**WRITTEN EXERCISE:** Turn the stretch of lines that opens with the line containing "This screenshot has height=385, width=733." and closes with the line containing "Action: [x=979, y=81]" into a numbered list, leaving out blank lines. Include only those lines.

**SUPPLIED INFORMATION:**
________________________

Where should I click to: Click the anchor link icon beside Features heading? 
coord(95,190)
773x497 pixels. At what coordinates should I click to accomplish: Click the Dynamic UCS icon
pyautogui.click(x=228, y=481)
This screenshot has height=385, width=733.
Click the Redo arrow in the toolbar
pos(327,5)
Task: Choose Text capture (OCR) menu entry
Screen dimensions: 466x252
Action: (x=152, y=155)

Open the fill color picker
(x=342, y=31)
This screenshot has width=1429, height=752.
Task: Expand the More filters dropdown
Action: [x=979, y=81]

________________________

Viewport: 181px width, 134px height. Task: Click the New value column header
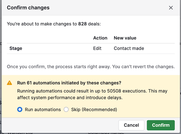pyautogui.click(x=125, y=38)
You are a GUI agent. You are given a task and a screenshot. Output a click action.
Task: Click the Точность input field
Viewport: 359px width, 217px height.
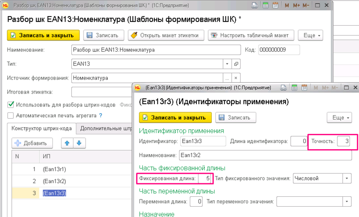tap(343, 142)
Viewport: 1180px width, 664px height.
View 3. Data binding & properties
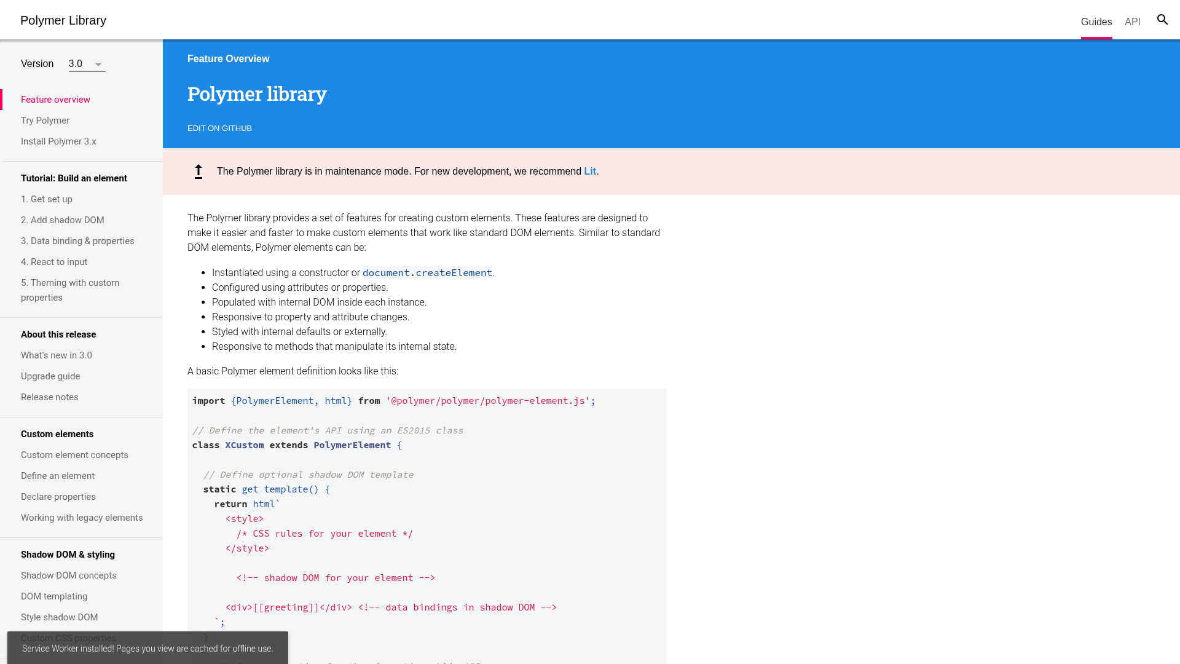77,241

________________________

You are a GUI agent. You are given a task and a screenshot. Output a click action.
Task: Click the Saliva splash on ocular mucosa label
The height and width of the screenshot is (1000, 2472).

________________________

**FULL RESPONSE:**
1. This screenshot has height=385, width=733.
2. Click the Redo arrow in the toolbar
3. pos(327,5)
4. Task: Choose Text capture (OCR) menu entry
5. Screen dimensions: 466x252
6. Action: (x=152, y=155)
7. Open the fill color picker
8. (x=342, y=31)
9. This screenshot has width=1429, height=752.
10. Task: Expand the More filters dropdown
11. Action: [x=979, y=81]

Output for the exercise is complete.